О блужданиях, шатаниях и прочих скитаниях я размышляла, потому что шел август. Музыкант, соскучившись по бурной птичьей жизни, уехал на остров Бонавентюр в Квебеке – тусовался там со ста тысячами олуш: крикливых, сгрудившихся на одном из крупнейших в мире, – крупнее есть только в Шотландии, птичьих базаров. (Его прощальное напутствие: «На бесптичье мозг киснет и замыкается в себе – а там только хлам и одиночество! Бегите от жары и целуйтесь с птицами: вперед к приключениям!») Я вместе с семьей тоже отправилась блуждать – и занесло нас в семейный летний лагерь организации ИМКА в лесах Северного Онтарио.
В свой крохотный домик мы ездили уже десять лет подряд – меняли современные удобства на прохладную сладкую озерную воду. Всё, что я имела против питания за общим столом, тематических вечеров и хоровых песен у костра (загородные лагеря – кошмар интроверта), с лихвой компенсировала радость видеть, как сыновья самостоятельно бродят по лесам и лугам. Почти каждый день уходили они утром, а возвращались – грязные, замурзанные, иногда исцарапанные до крови – только затемно.
Именно эту самодостаточность и свободу, столь привычные мне по моему собственному детству, я надеялась в них развить. Сама я, когда мне исполнилось девять, дотемна носилась по нашему району на воле. Мама не стремилась держать меня на коротком поводке – была слишком занята в собственной галерее японского искусства.
Спустя тридцать лет, в том же городе, мои дети редко выскальзывали за ограду нашего сада. По части родительского подхода я – где-то посередине между мамой-наседкой и мамой-пофигисткой, а потому я спрашивала себя, до чего их доведет столь жесткое ограничение самостоятельности. Спрашивала-то спрашивала, но обнаруживала, что мне трудно отпускать их гулять. Другие родители, вероятно, тоже спрашивали себя, до чего всё это доведет. А может, мы просто опасались бесстрастного суда общественного мнения в случае, если недоглядим за детьми. Знаю лишь, что в нашем районе было полно детей на положении узников.

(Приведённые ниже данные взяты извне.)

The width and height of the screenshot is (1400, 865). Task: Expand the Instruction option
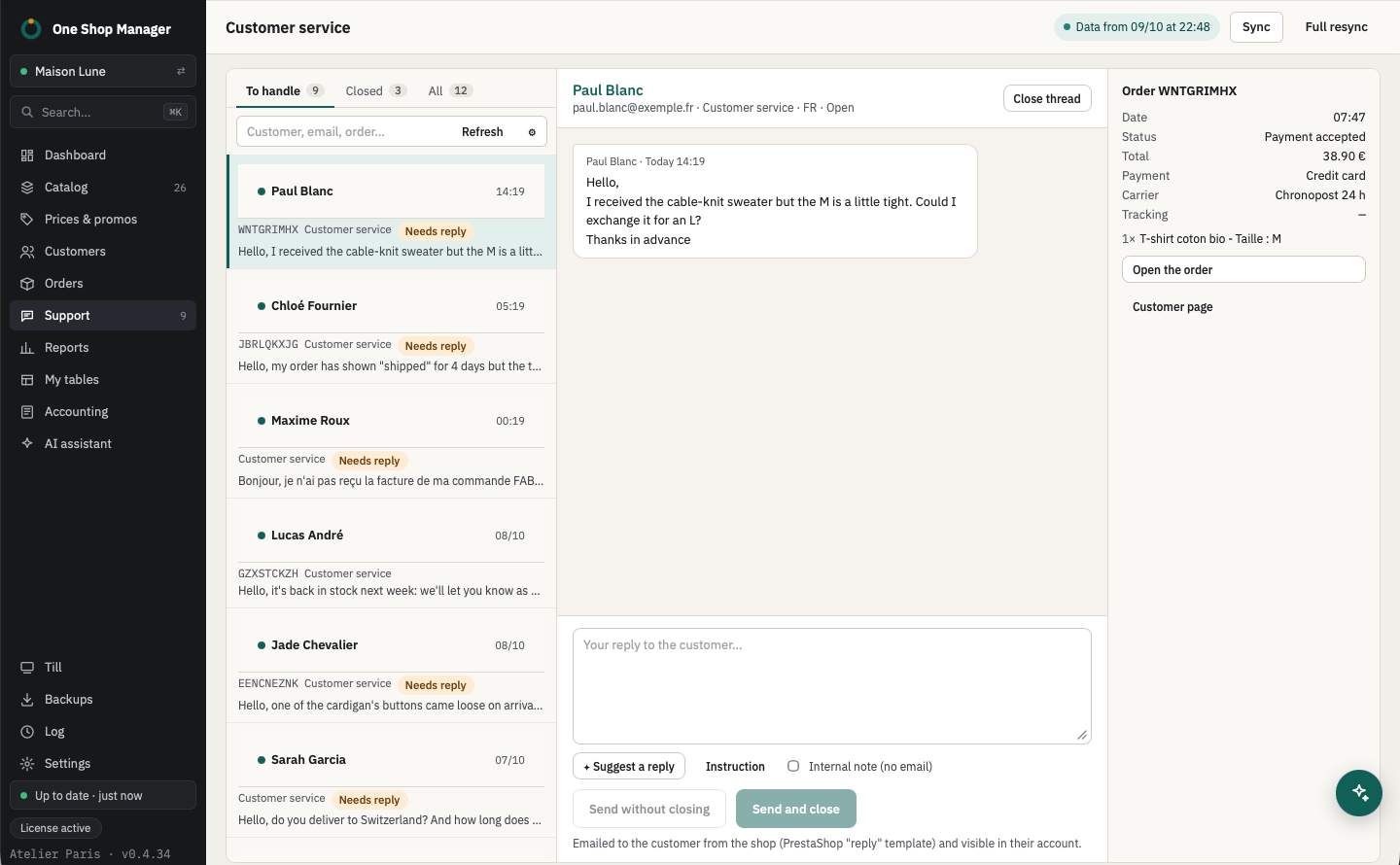(735, 767)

Раз уж в наши времена опека над детьми – чуть ли не самая суровая в истории человечества, мне захотелось, чтобы мои сыновья получили опыт не распланированных заранее игр, которые развивают отвагу и любознательность. Так август стал порой временного побега из тюрьмы.

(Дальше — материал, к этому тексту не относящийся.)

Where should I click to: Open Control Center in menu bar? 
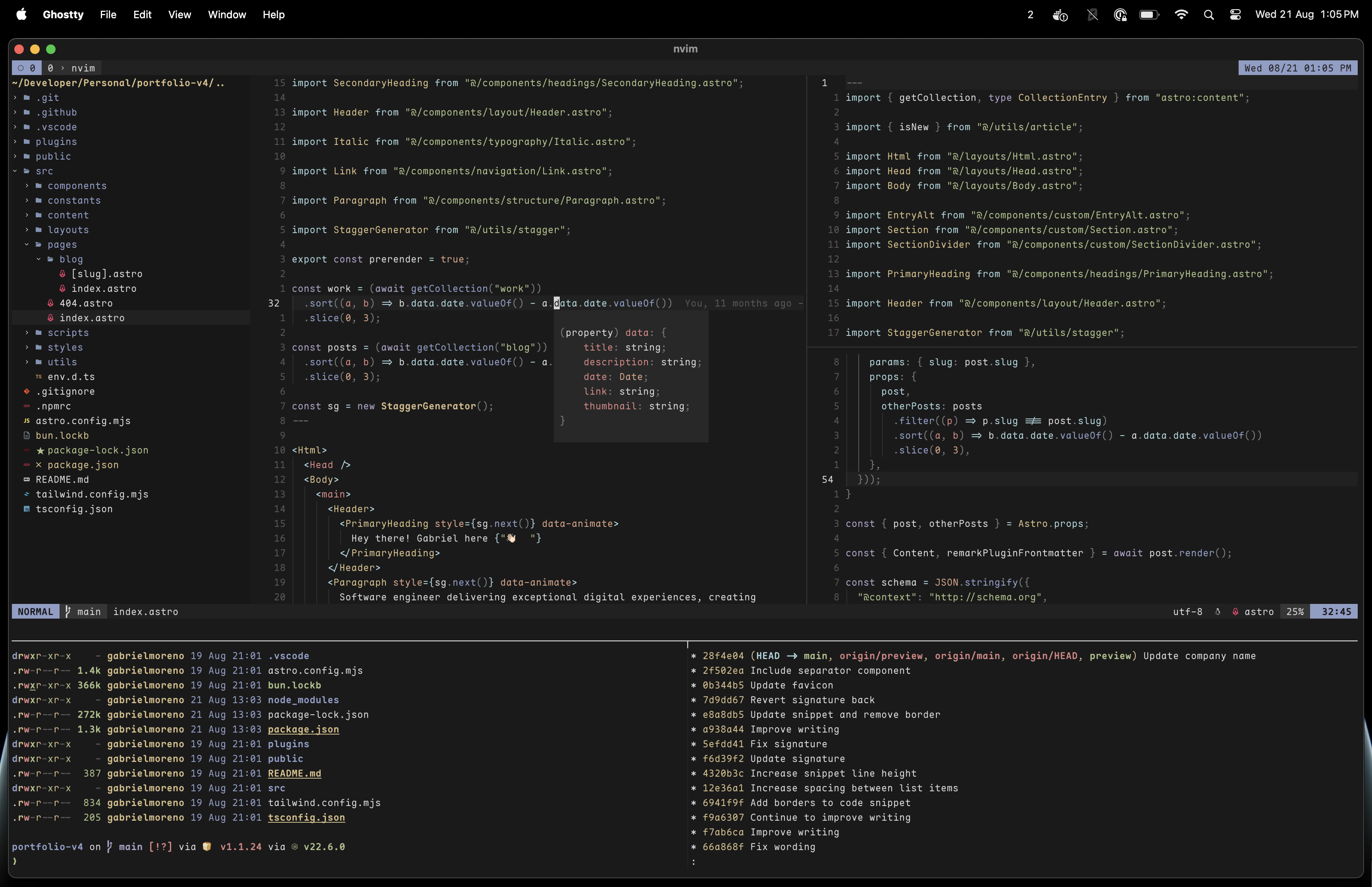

В том августе была пятнадцатилетняя годовщина моей свадьбы. Пока сыновья ловили лягушек и стреляли из лука, обнаруживая, что мир снаружи городской черты может быть захватывающе-интересным, труднопроходимым, а иногда страшным, мы с мужем совершали долгие прогулки по лесу.
Когда я с ним познакомилась, у нас обоих сердца были разбиты. Он пел в дальнем зале одного маленького клуба. Я оказалась там, потому что двое моих друзей настояли: брось сидеть в четырех стенах и оплакивать недавний разрыв с юным поэтом с Западного побережья. Выманили меня из дома, посулив пищу для сердца и смену обстановки.

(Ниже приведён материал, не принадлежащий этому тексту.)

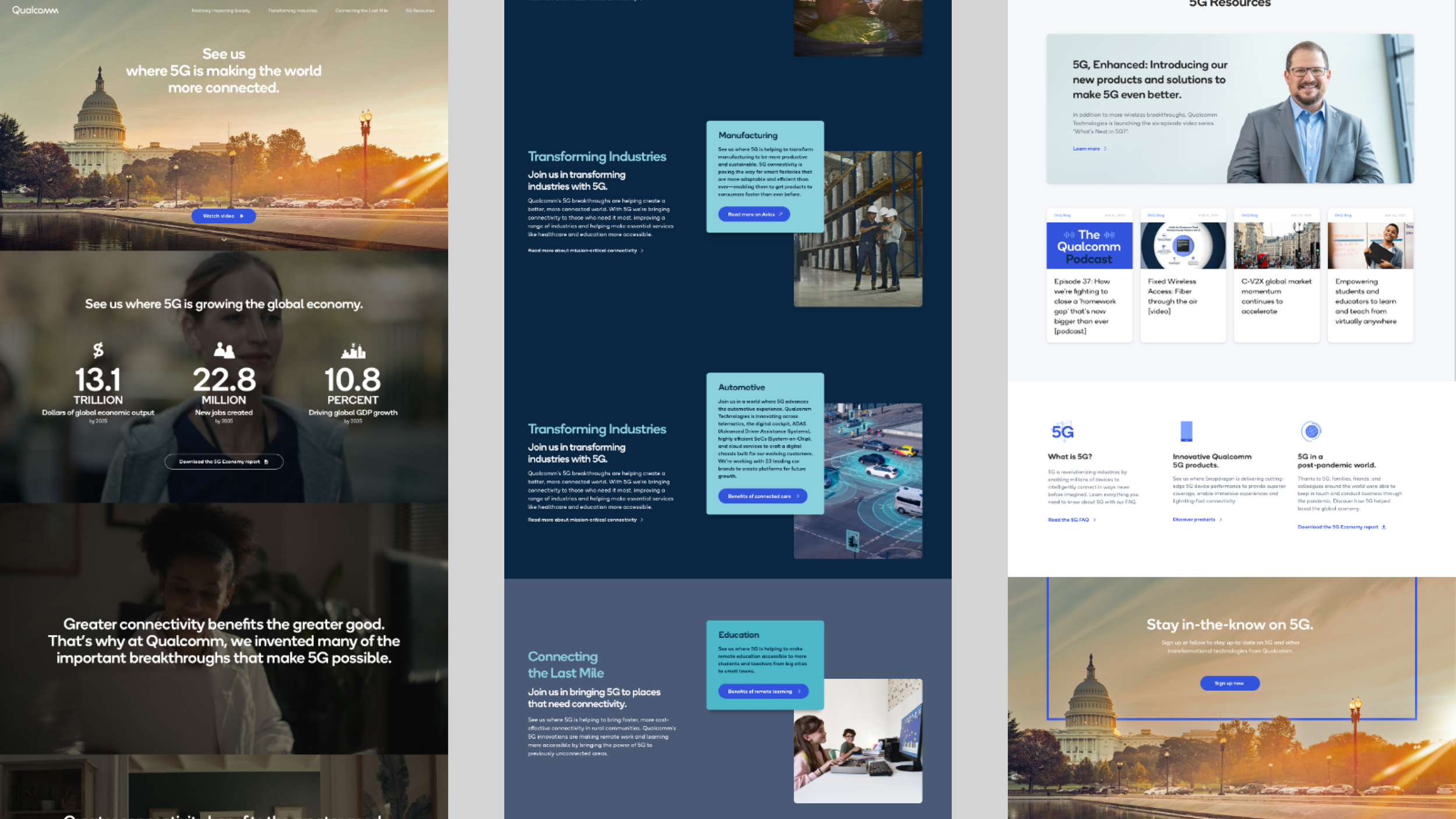Click the Qualcomm logo
1456x819 pixels.
(x=35, y=10)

Мужчина, который впоследствии стал моим мужем, был тощий и жилистый брюнет с короткой стрижкой. Под глазами – грязные круги, на руке татуировка в виде Грувера[28]
. Зал был битком: все его знакомые, среди них – много других певцов и музыкантов. Будучи в растрепанных чувствах, он исполнял песни, богатые страстной печалью и самоуничижительным юмором.Мы оба были не в лучшей форме. И потому я приняла его за другого.
Вот это бедолага, подумала я удовлетворенно. Мой тип мужчины.
На первое свидание он пришел в темном винтажном костюме, создававшем иллюзию, что передо мной человек загадочный, но мрачный. Я думала, выпьем быстренько по бокалу и разбежимся. Сидела с рюкзаком на коленях, готовясь уйти в любой момент, но свидание затянулось. В четвертом часу утра, когда мы танцевали, спьяну наваливаясь друг на друга, я притронулась к его щеке, к его унылой щетине.